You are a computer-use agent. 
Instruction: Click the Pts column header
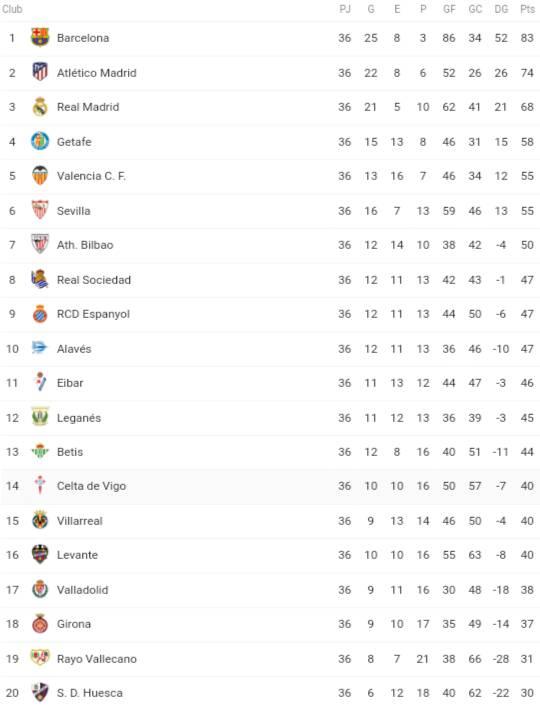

□ □ □ □

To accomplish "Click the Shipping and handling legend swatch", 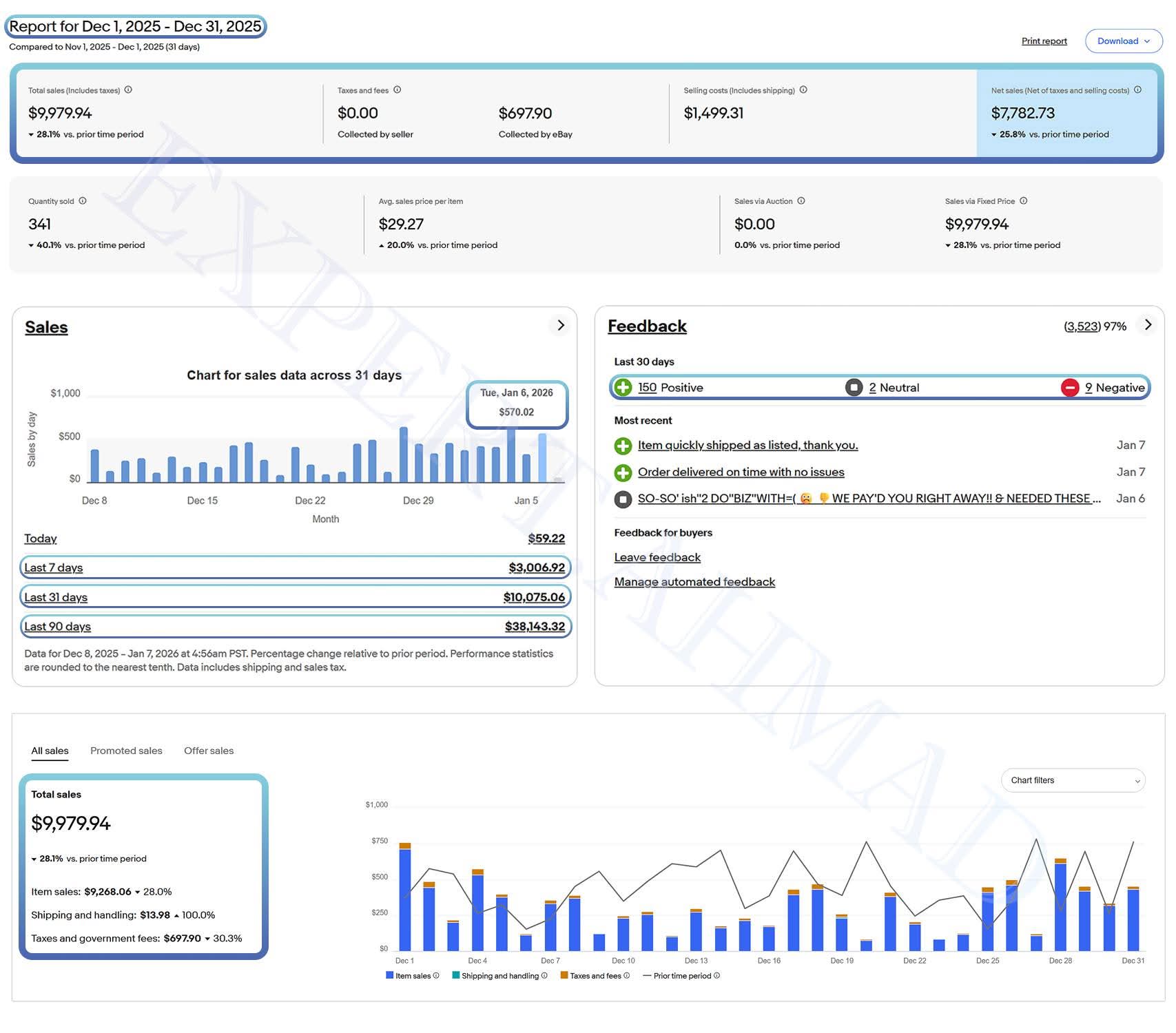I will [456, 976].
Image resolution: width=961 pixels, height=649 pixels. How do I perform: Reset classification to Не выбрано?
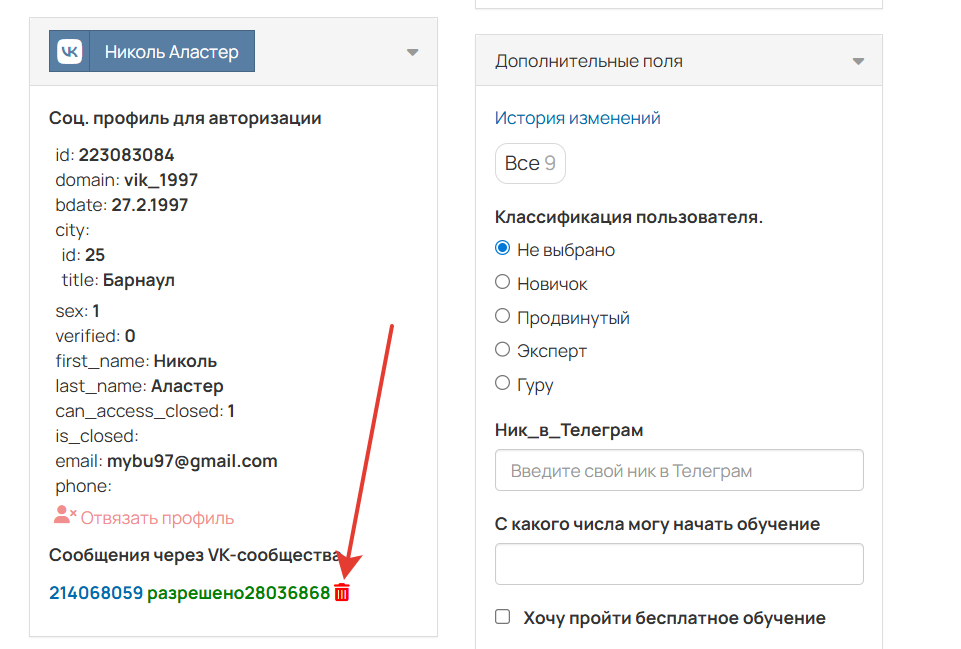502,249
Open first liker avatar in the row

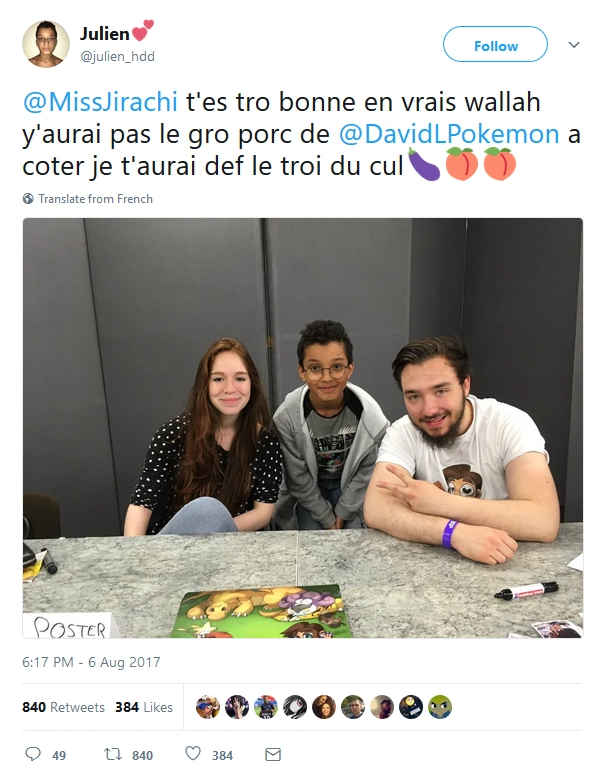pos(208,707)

□ □ □ □

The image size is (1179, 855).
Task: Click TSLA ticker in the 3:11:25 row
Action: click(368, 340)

□ □ □ □

What you are asked to do →
Repeat exactly the lines of the listing above, from the one with "You are a computer-use agent." down to the one with "Instruction: Click the Pts column header"; both of those lines belong in the range.

Exercise output →
You are a computer-use agent. 
Instruction: Click the Pts column header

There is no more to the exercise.